Selected text ->
====

It would be easy to make it into a template if there was demand for it. Hesperian 07:00, 25 August 2009 (UTC)

Thank You! I think I can make a template according to this... -- Lavallen (talk) 07:11, 25 August 2009 (UTC)

Can I suggest that we look to convert this into an additional running header for WS too. So far we haven't had four part header, though surely it is a matter of time. Preferably I would prefer to see RunningHeader have both parameters and the ability to chose which, though if that is too hard, then something akin to it and suitably linked would be a good second best. billinghurst (talk) 04:45, 30 August 2009 (UTC)

.pdf Hosting

Tom W. Sulcer, an author, wants to host his published book Common Sense II here at Wikisource as a .pdf file. Is this permitted here? ResScholar (talk) 04:44, 27 August 2009 (UTC)

I think that PDF files should be hosted on Commons. Yann (talk) 11:02, 27 August 2009 (UTC)

If the work is under a free license, it can probably be added as a regular article. PDFs can be automatically created from any article. If it is a long work that would be split into multiple pages or has special formatting, Uploading to Commons would probably be best. --Pmsyyz (talk) 23:57, 27 August 2009 (UTC)

I'm with Yann here. PDFs aren't nice formats for wikis, as they're not easily editable or reusable. I assume this is the better type, that's not just scanned pages or text stored on the page with no respect to the logical structure of the document, but still. And they're pains for pretty much any reader who doesn't print them out and nigh-impossible on small readers like even the fanciest cell phone.--Prosfilaes (talk) 02:21, 28 August 2009 (UTC)

My first preference is for DjVu over PDF, and would prefer that format considered primarily. With regard to where it is hosted, I prefer to see it at Commons, though understand that there are times when files cannot be hosted there, so then use WS as the fallback place for an upload. billinghurst (talk) 04:42, 30 August 2009 (UTC)

unifying wikipedia and wikisource legal citation templates (usc and etc)

Dear Wikisource

I needed Template:UnitedStatesCodeSub for something im working on (it's under User:Decora at the moment). So.. i copied the template over from wikipedia.

I happened to notice that Template:UnitedStatesCode on wikisource actually differs from w:Template:UnitedStatesCode on wikipedia... (wikisources' "UnitedStatesCode3 seems to be the same thing as wikipedia's UnitedStatesCode... wikipedia having somehow combined the two while maintaining backwards compatibility..) and that on top of that... there are several legal citation templates from wikipedia copied to wikisource... but not all of them.

It seems like, in making 'annotated' documents (particularly ones that refer to law), it would be quite helpful to have some good citation templates (and it seems that wikisource already has several).

====

Tasks to complete ->
[A] Name each distinct user who signed a comment with a timestamp in the wiki discussion.
[B] Copy the stretch of the wiki discussion from "Can I suggest" through "11:02, 27 August 2009 (UTC)", swapping "Commons" for "the Commons site".
[C] Write the next part of the wiki discussion, starting after its last sentence.

Dataset records ->
====

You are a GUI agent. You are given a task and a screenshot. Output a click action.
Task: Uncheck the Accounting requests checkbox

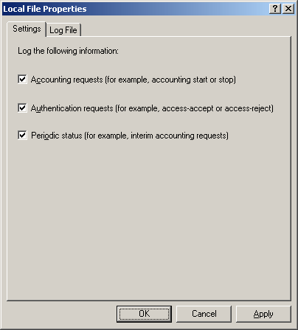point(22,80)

====

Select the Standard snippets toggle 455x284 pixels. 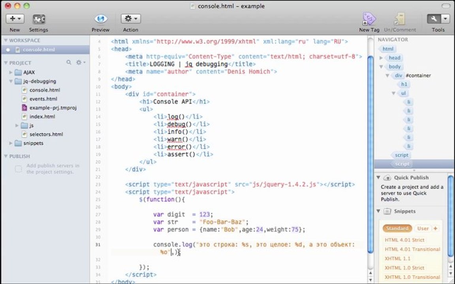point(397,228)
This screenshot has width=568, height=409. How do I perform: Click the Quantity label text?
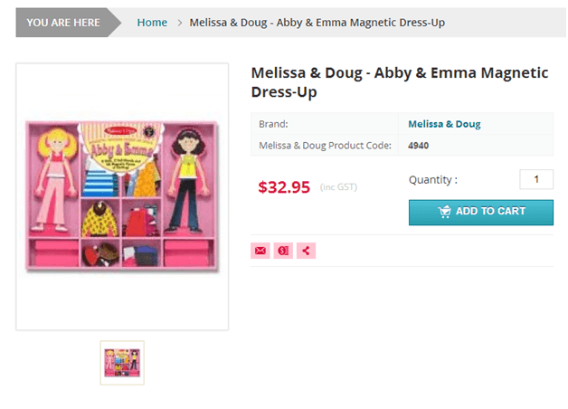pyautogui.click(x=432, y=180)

====

Per-task outputs ->
[A] Hesperian, Lavallen, billinghurst, ResScholar, Yann, Pmsyyz, Prosfilaes

[B]
Can I suggest that we look to convert this into an additional running header for WS too. So far we haven't had four part header, though surely it is a matter of time. Preferably I would prefer to see RunningHeader have both parameters and the ability to chose which, though if that is too hard, then something akin to it and suitably linked would be a good second best. billinghurst (talk) 04:45, 30 August 2009 (UTC)

.pdf Hosting

Tom W. Sulcer, an author, wants to host his published book Common Sense II here at Wikisource as a .pdf file. Is this permitted here? ResScholar (talk) 04:44, 27 August 2009 (UTC)

I think that PDF files should be hosted on the Commons site. Yann (talk) 11:02, 27 August 2009 (UTC)

[C]
But it also seems like it would be nice to have them in 'sync' with those on wikipedia, which are well developed and well tested already. Also it seems like it would be a nightmare to have templates named the same thing on wikipedia and wikisource, but to have them behave differently. Over time, it would become 'stuck', because wikisource will have many articles depending on it working one way, while wikipedia will have articles depending on it working the other way.

Does anyone know the plan here? Thank you. Decora (talk) 09:52, 29 August 2009 (UTC)

I'd be interested in resolving the disparity between the two sites since I'm likely to call upon this "family" of templates as well. George Orwell III (talk) 20:21, 29 August 2009 (UTC)

I know of no plan, though do feel that while this is a lovely idea, it is also one in which we need to be mindful. I recently imported a template, and it had other base templates that we used and they were overwritten[2], and have caused a few hiccoughs. I don't know of a good solution, though I would like to see one in place! -- billinghurst (talk) 04:38, 30 August 2009 (UTC)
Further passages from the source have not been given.